> **Exercise**:
Because the entries hold pictures, reproduce only their words, exactly as written.

Collected data
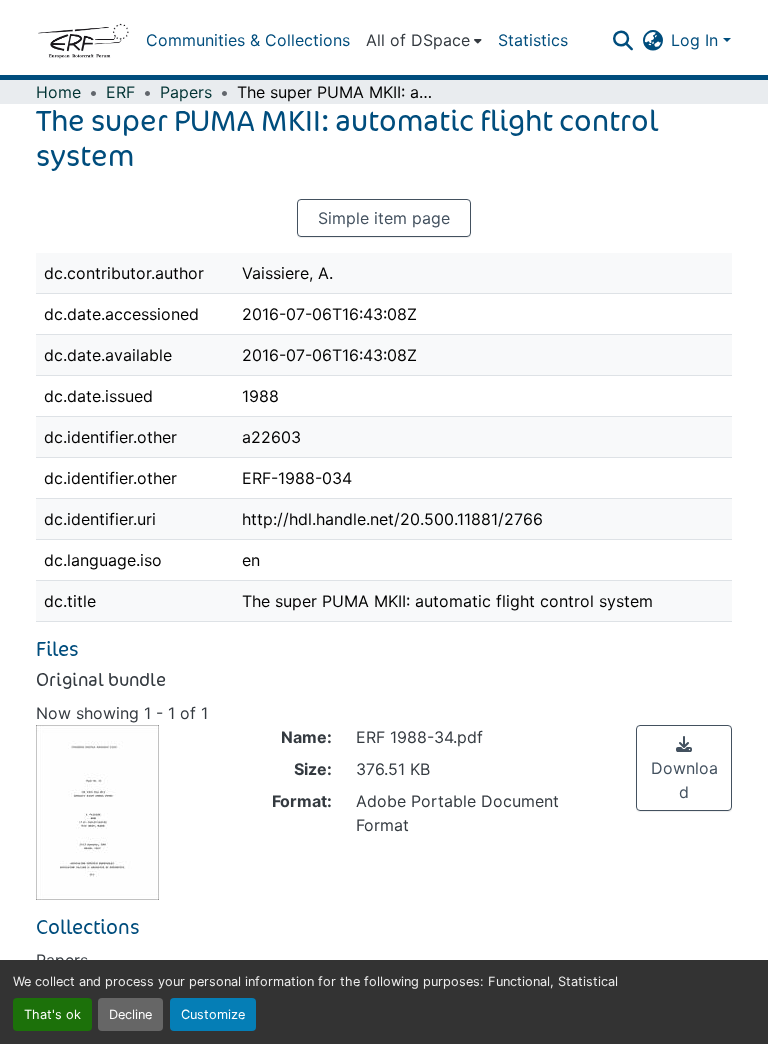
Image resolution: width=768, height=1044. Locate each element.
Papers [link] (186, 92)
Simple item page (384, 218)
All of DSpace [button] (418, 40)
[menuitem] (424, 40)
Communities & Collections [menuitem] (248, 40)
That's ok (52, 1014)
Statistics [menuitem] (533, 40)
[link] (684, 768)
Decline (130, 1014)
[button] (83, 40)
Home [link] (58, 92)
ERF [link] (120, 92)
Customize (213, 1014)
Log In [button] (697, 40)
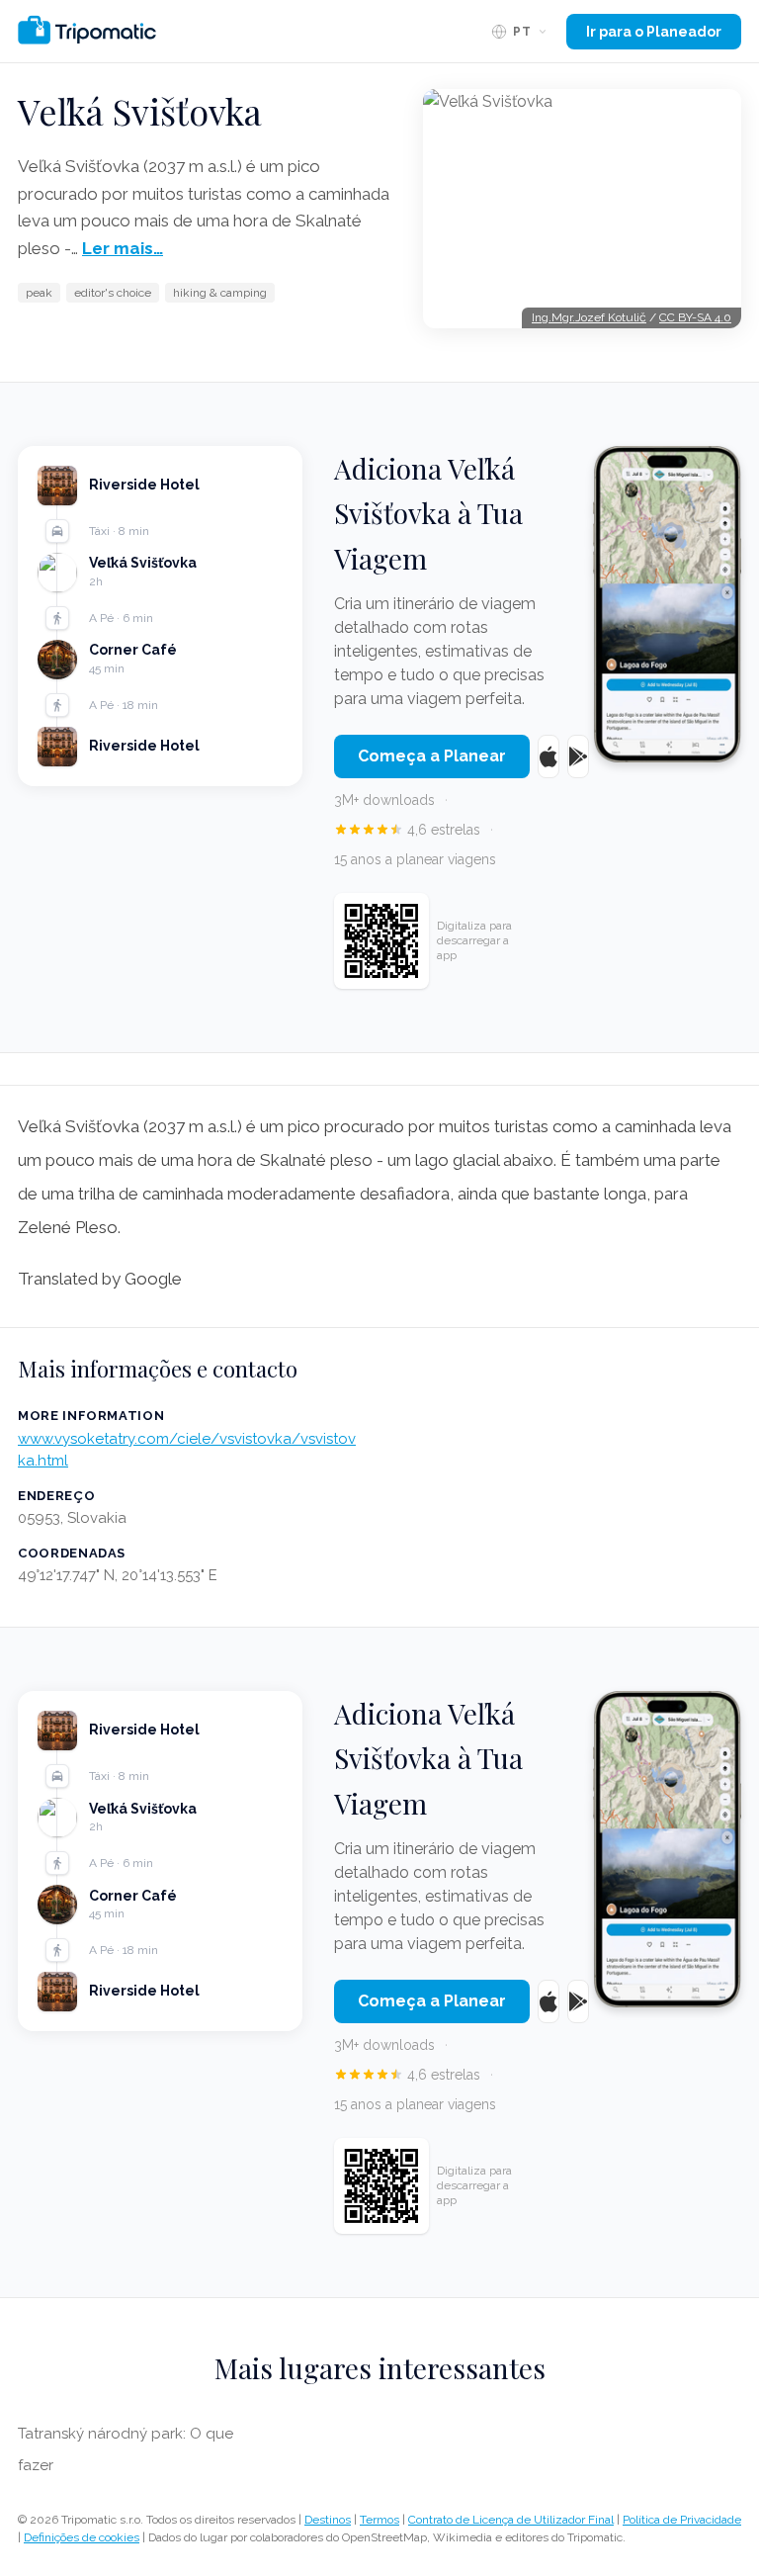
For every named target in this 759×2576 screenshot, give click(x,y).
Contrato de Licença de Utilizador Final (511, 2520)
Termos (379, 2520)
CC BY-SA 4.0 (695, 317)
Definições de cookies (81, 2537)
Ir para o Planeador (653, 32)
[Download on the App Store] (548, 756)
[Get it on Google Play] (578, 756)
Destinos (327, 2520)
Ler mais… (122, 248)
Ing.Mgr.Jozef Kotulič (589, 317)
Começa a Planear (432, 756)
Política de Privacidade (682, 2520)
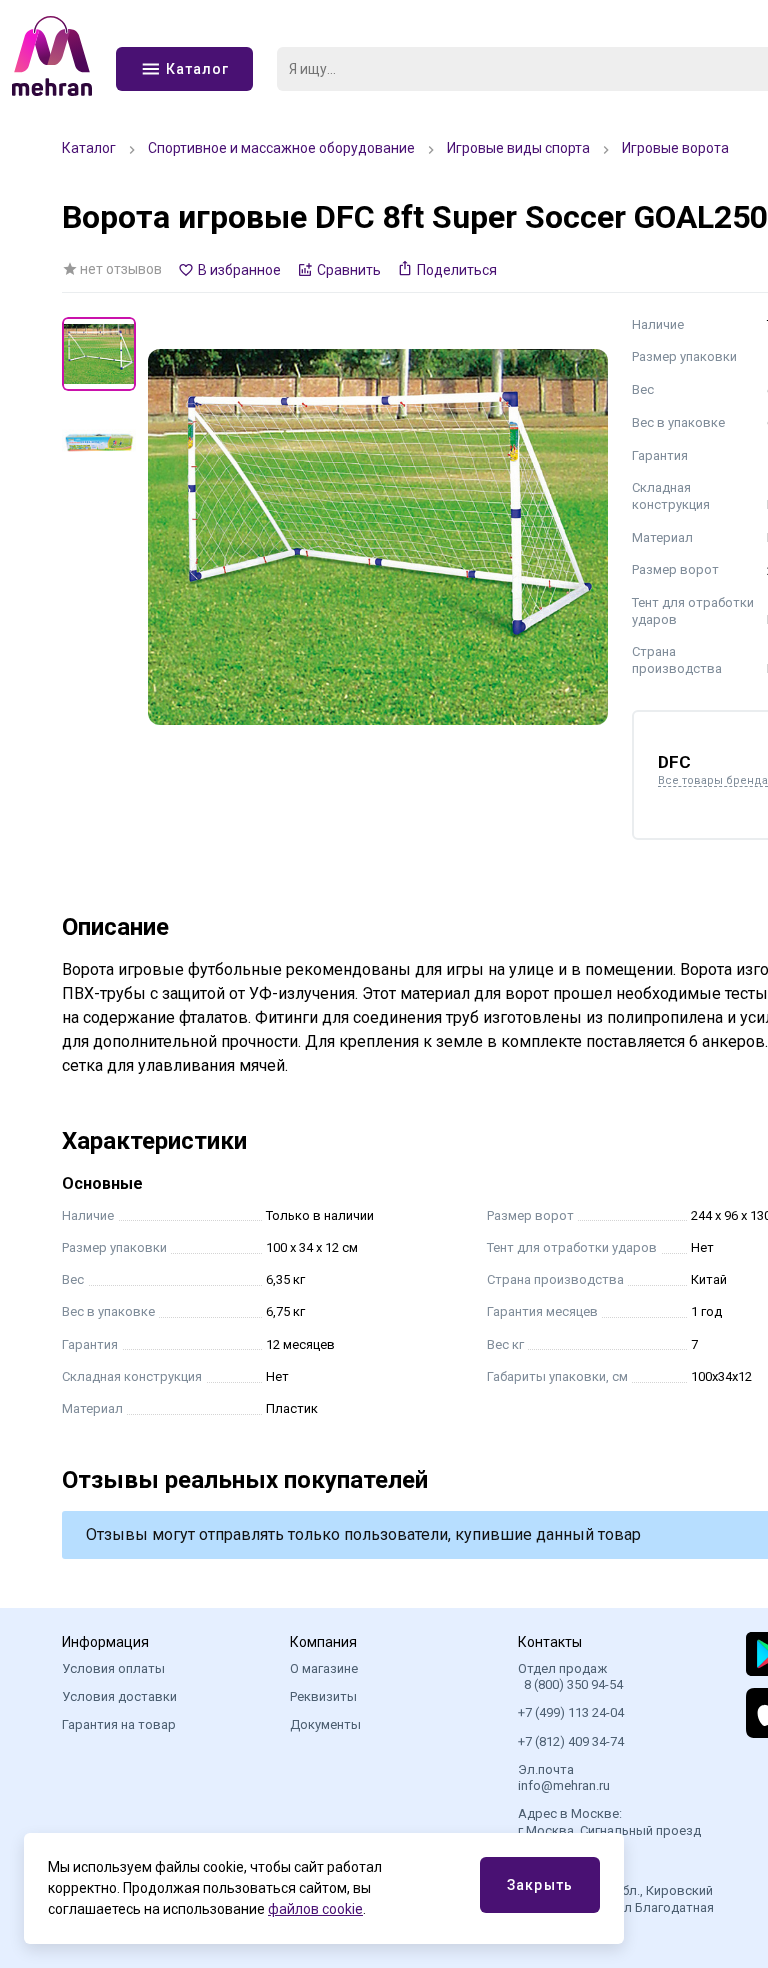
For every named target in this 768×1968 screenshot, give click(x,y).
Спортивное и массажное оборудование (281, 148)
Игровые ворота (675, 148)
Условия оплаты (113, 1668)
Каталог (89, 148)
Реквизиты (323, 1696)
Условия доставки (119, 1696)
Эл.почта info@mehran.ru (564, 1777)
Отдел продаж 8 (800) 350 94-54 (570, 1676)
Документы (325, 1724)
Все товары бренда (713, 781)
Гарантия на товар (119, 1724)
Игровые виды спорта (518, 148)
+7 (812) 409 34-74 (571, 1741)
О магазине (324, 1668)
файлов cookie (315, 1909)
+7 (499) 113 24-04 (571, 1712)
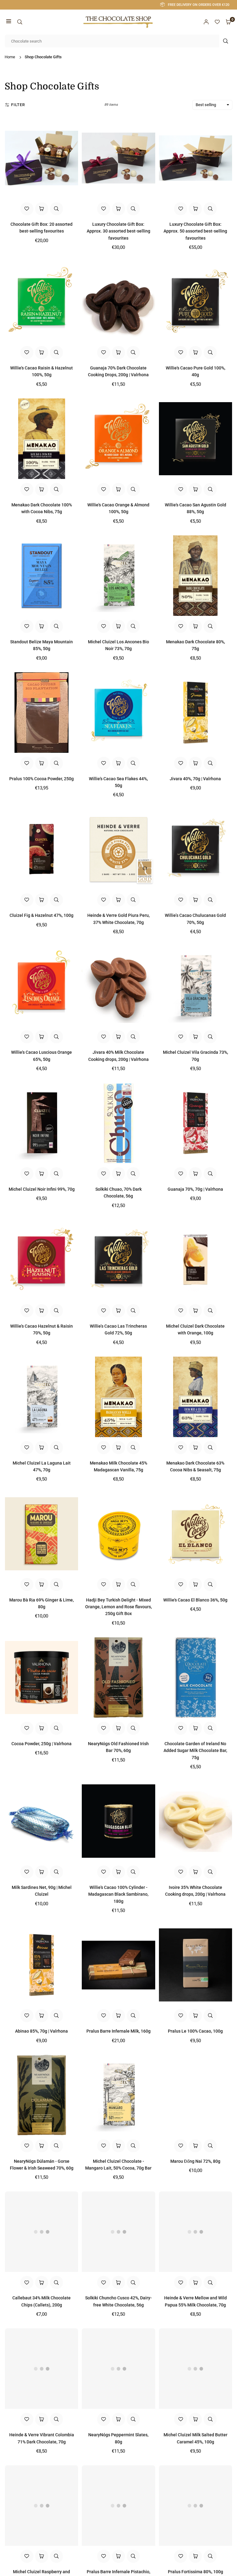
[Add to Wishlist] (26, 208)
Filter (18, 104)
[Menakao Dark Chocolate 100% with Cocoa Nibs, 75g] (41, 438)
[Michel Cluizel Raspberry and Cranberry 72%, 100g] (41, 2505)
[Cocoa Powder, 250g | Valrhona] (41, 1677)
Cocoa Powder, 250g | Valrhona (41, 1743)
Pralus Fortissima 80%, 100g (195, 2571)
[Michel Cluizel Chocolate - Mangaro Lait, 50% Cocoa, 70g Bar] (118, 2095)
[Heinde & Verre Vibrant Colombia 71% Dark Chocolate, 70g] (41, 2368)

> **Response to this exercise**:
Image resolution: width=768, height=1044. Locate each element.
Papers [link] (186, 92)
Simple item page (384, 218)
All of DSpace [button] (418, 40)
[menuitem] (424, 40)
Communities & Collections [menuitem] (248, 40)
That's ok (52, 1014)
Statistics [menuitem] (533, 40)
[link] (684, 768)
Decline (130, 1014)
[button] (83, 40)
Home [link] (58, 92)
ERF [link] (120, 92)
Customize (213, 1014)
Log In [button] (697, 40)
For every named target in this 759×2576 screenshot, give click(x,y).
Contrato de Licença de Utilizador Final (511, 2520)
Termos (379, 2520)
CC BY-SA 4.0 (695, 317)
Definições de cookies (81, 2537)
Ir para o Planeador (653, 32)
[Download on the App Store] (548, 756)
[Get it on Google Play] (578, 756)
Destinos (327, 2520)
Ler mais… (122, 248)
Ing.Mgr.Jozef Kotulič (589, 317)
Começa a Planear (432, 756)
Política de Privacidade (682, 2520)
For every named target in this 768×1968 screenshot, give click(x,y).
Спортивное и массажное оборудование (281, 148)
Игровые ворота (675, 148)
Условия оплаты (113, 1668)
Каталог (89, 148)
Реквизиты (323, 1696)
Условия доставки (119, 1696)
Эл.почта info@mehran.ru (564, 1777)
Отдел продаж 8 (800) 350 94-54 (570, 1676)
Документы (325, 1724)
Все товары бренда (713, 781)
Гарантия на товар (119, 1724)
Игровые виды спорта (518, 148)
+7 (812) 409 34-74 (571, 1741)
О магазине (324, 1668)
файлов cookie (315, 1909)
+7 (499) 113 24-04 (571, 1712)
[Add to Wishlist] (26, 208)
Filter (18, 104)
[Menakao Dark Chocolate 100% with Cocoa Nibs, 75g] (41, 438)
[Michel Cluizel Raspberry and Cranberry 72%, 100g] (41, 2505)
[Cocoa Powder, 250g | Valrhona] (41, 1677)
Cocoa Powder, 250g | Valrhona (41, 1743)
Pralus Fortissima 80%, 100g (195, 2571)
[Michel Cluizel Chocolate - Mangaro Lait, 50% Cocoa, 70g Bar] (118, 2095)
[Heinde & Verre Vibrant Colombia 71% Dark Chocolate, 70g] (41, 2368)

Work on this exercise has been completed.